Я пошел на лодке, потому что мне было интересно принять участие в плаванье. Но когда я уже оказался на ней, то мне с самого начала захотелось, чтобы плаванье поскорее кончилось. Я готов был пройти через все, что положено проходить в таких случаях, пережить все то, что переживают люди, идущие в поход, но при этом непременно хотелось остаться в живых и чтобы все положенное на поход время миновало как можно скорее.
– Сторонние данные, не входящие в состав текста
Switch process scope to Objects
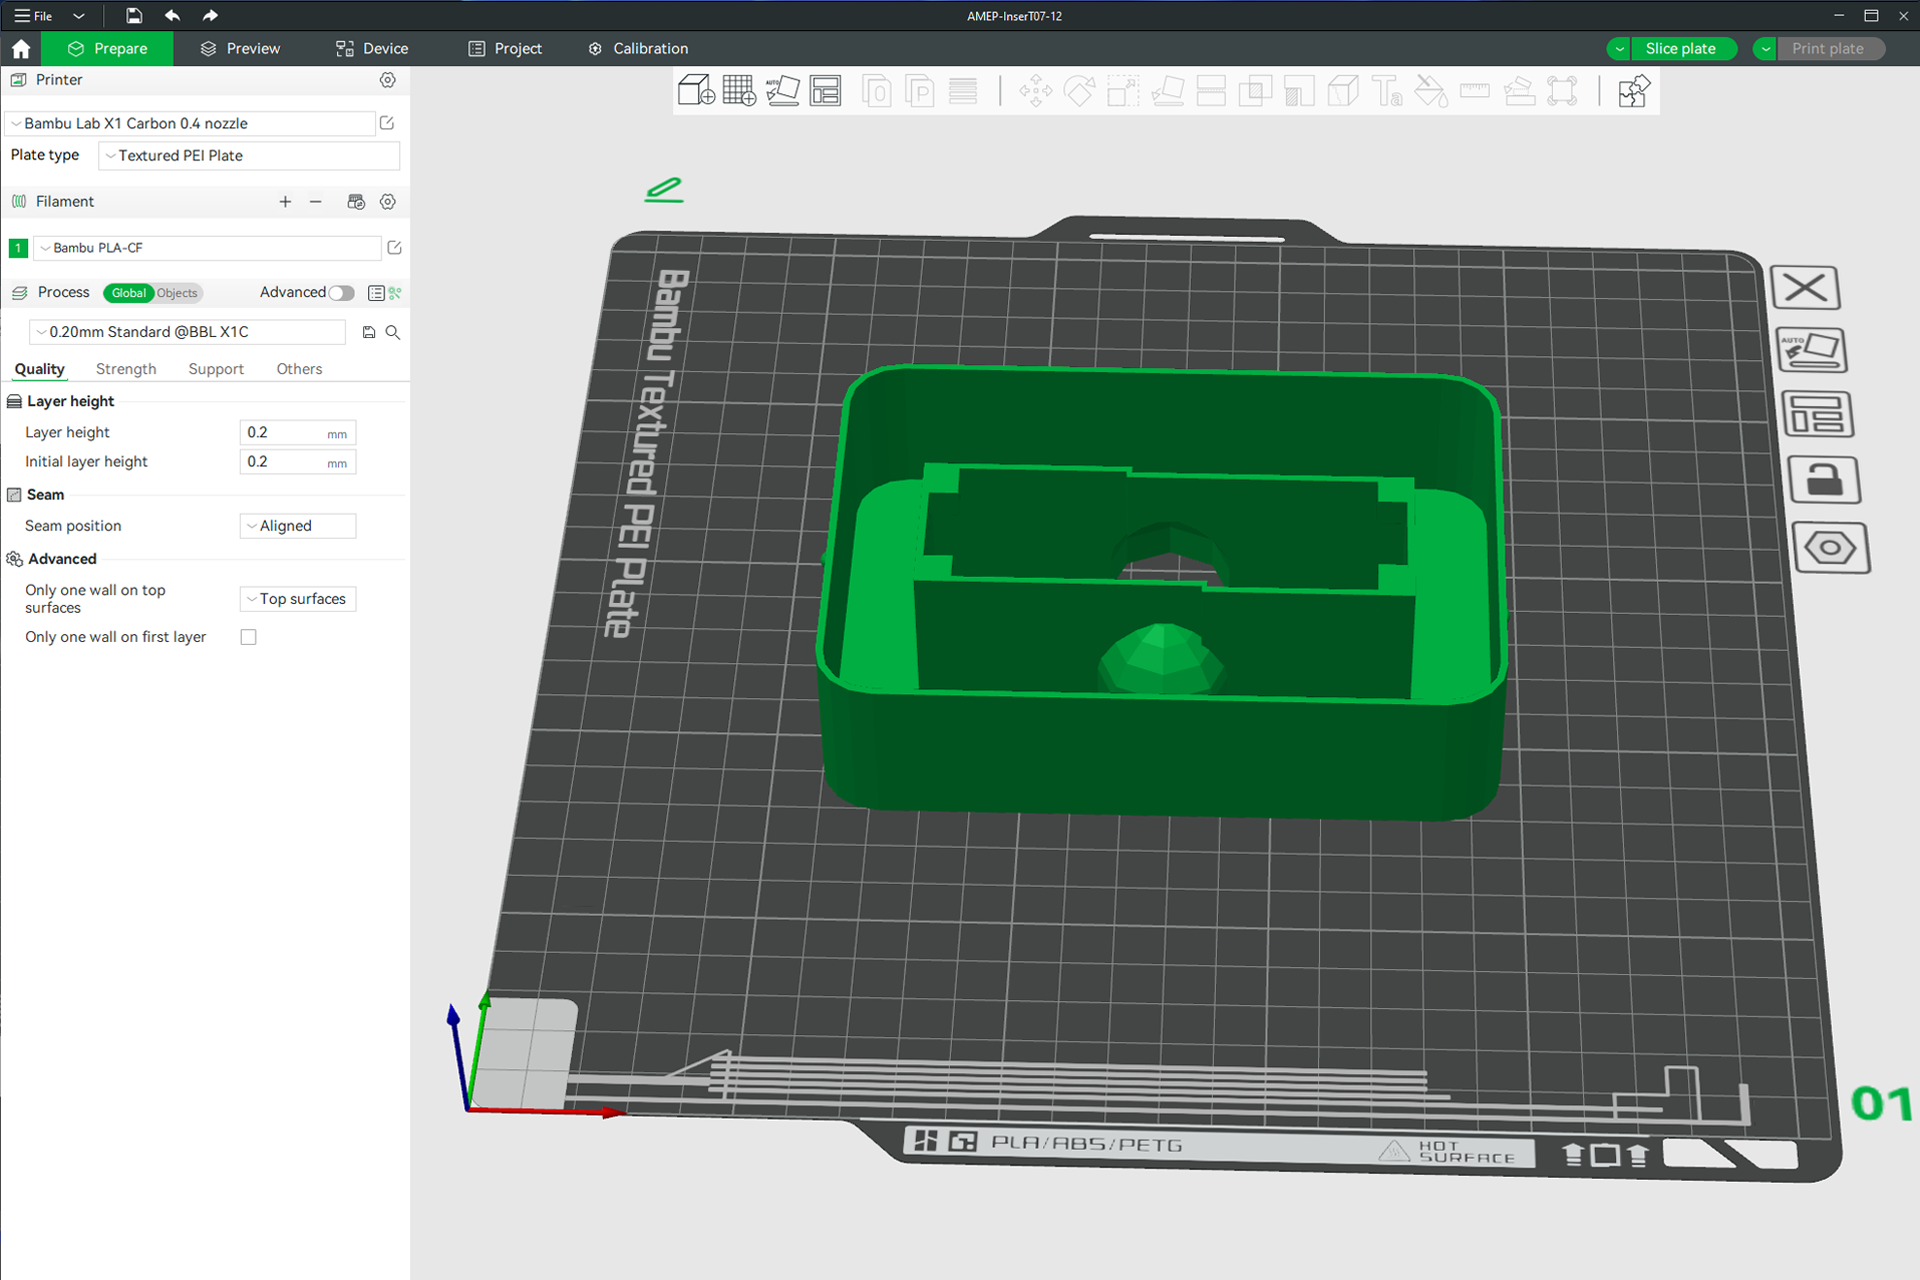The width and height of the screenshot is (1920, 1280). pyautogui.click(x=177, y=293)
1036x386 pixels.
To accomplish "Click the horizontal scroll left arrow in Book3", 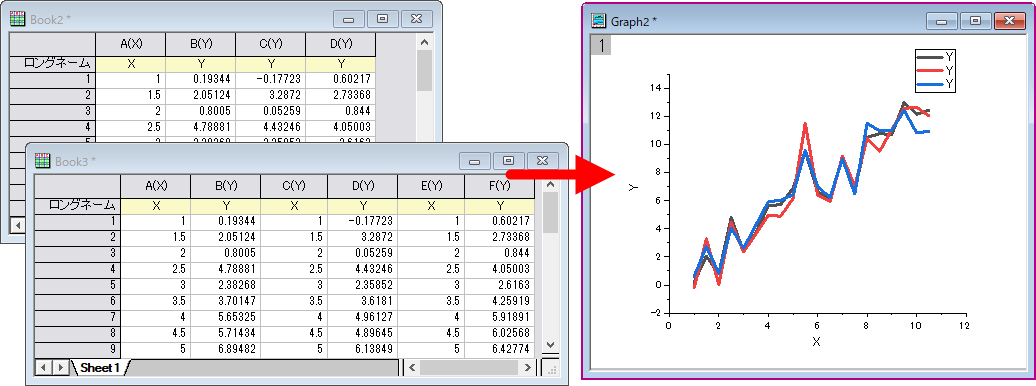I will (x=412, y=367).
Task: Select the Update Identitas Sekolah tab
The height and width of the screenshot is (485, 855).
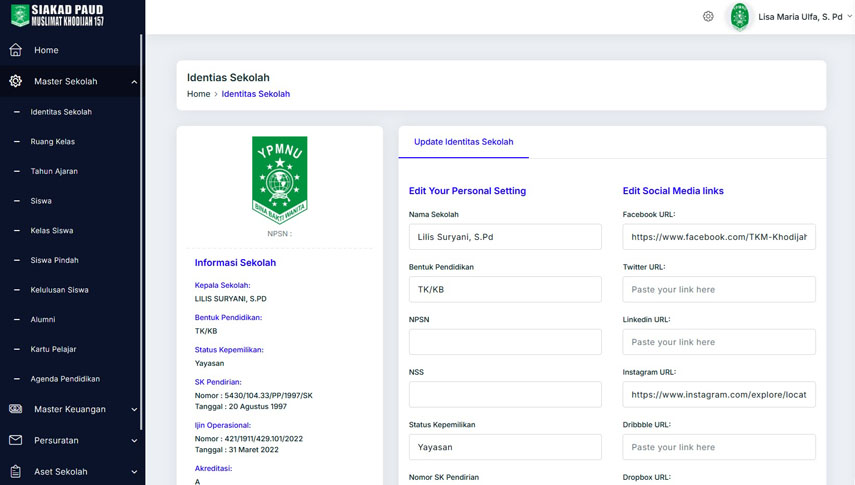Action: click(x=463, y=142)
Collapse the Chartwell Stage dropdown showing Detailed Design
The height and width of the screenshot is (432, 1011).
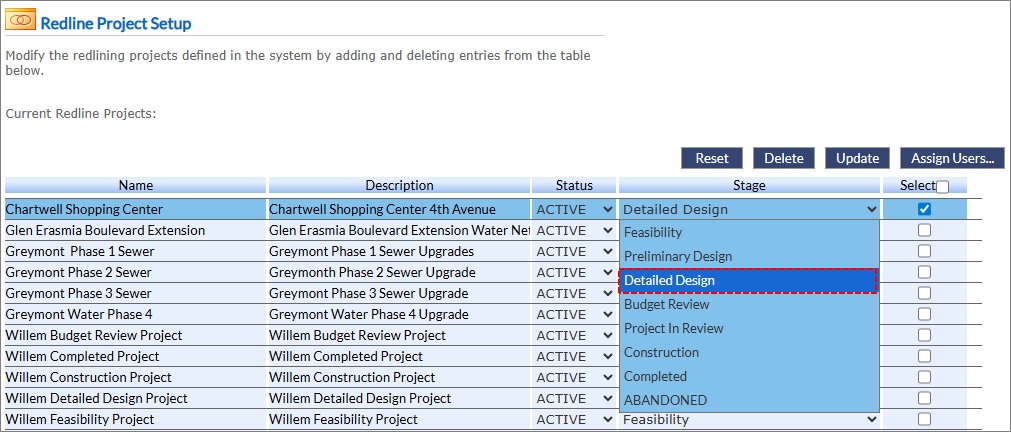[749, 210]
Некоторые книги о подводниках воспитывают специфический страх перед этой профессией. У меня этого специфического страха не было. Мне не казалось, что погибнуть, задохнувшись в подводной лодке, — это как-то особенно страшно, страшнее всего другого. Мне лично самой страшной всегда казалась одинокая смерть пехотинца на поле боя. И особенно остро чувство этого страха я испытал уже позже, во время нашего зимнего наступления на Керченском полуострове. Тут этого страха одинокой смерти у меня не было. Наоборот, кругом меня были хорошие люди, настоящие мужчины; их всех связывало между собой чувство большой общности — уже хотя бы по одному тому, что всем им предстояло или вместе выжить, или вместе погибнуть — и никаких других «или». Лодка пересекала море в седьмой раз за войну. Только здесь, уже в пути, я узнал от Стршельницкого, что мы идем не на дежурство в квадрате, а на значительно более опасную операцию. Нам предстояло минирование одной из румынских военных гаваней. Как мне популярно объяснили, опасность этой операции состояла в том, что нам нужно было войти в самую бухту и поставить мины почти на виду у немцев.
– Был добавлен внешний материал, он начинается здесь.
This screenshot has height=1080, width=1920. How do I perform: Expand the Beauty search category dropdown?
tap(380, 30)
Насколько я понял, это была одна из тех невидных, но опасных и важных работ, которую на суше, наверное, можно сравнить с работой саперов, идущих впереди танков. Когда Стршельницкий рассказал мне об этом их боевом задании, я подумал о том, что, в сущности, это еще интереснее, чем дежурство в квадрате, хотя внешне и менее эффектно, чем то, о чем мы обычно читаем, чем потопление какого-нибудь корабля. Кроме того, мне стало ясно, что в данный момент это задание сугубо секретное и даже если лодка выполнит его самым блестящим образом, я не смогу написать об этом в «Красной звезде». С точки зрения редакции, мой поход на лодке окажется почти бесцельным, если нам не повезет по пути и мы походя не наткнемся на какой-нибудь корабль и не потопим его.
Я захватил с собой на лодку несколько книжек, но читал мало.
Лодку покачивало, а качка всегда усыпляет меня. Кроме того, я, как видно, все эти первые месяцы войны незаметно для себя здорово недосыпал и устал. На лодке меня все время клонило ко сну. К концу суток, когда нужно было подниматься на поверхность заряжать аккумуляторы, воздух в лодке становился тяжелым, сдавленным. Было не только душно, но чувствовалась какая-то тяжесть в движениях, в разговорах, даже, я бы сказал, в мыслях. Наверно, это было у меня с непривычки.
На вторые сутки похода меня подбили рассказать экипажу о событиях на Западном фронте. В одном из отсеков собралась в это самое спокойное время дневного подводного хода свободная от вахты часть команды. Моряки лежали и сидели на подвесных брезентовых койках. Мне дали тоже брезентовый раскладной табурет. Из двух соседних отсеков высовывались головы еще нескольких человек. Но входить сюда они не имели права. На случай боевой тревоги ни в одном отсеке не должно находиться больше людей, чем положено.
Я, когда приходится что-нибудь рассказывать, обычно рассказываю спокойно. Но тут я почему-то вдруг стал говорить не похоже на себя — прерывисто, задыхаясь. Оттого, что я начал задыхаться, я стал волноваться, а оттого, что разволновался, стал еще сильнее задыхаться. В общем, говорить было очень трудно, и я даже не мог понять, в чем дело. Только потом я сообразил, что мне было просто физически трудно говорить: не хватало воздуху — мы были под водой уже двадцать часов.
Я рассказывал подводникам о Западном фронте, конечно, о многом умалчивая и приводя те примеры мужества, которые я видел и на которые мы опирались в своей газетной работе. Рассказывая, я заметил одну интересную психологическую подробность. Подводники были боевые люди, уже много раз рисковавшие жизнью, но когда я им говорил о других людях и других условиях, у слушавших было чувство, что самое настоящее не тут, где они, а там, где воевали те люди, о которых рассказывал я. У них было ощущение, что они сами как-то в стороне от самого главного, самого опасного и самого героического.
И потом, когда судьба забрасывала меня на разные фронты, и мне приходилось рассказывать людям на одном фронте о том, что происходит на другом, люди слушали и им всегда казалось, что самое настоящее и сильное происходит не там. где они. Это, видимо, свойственно русскому человеку вообще.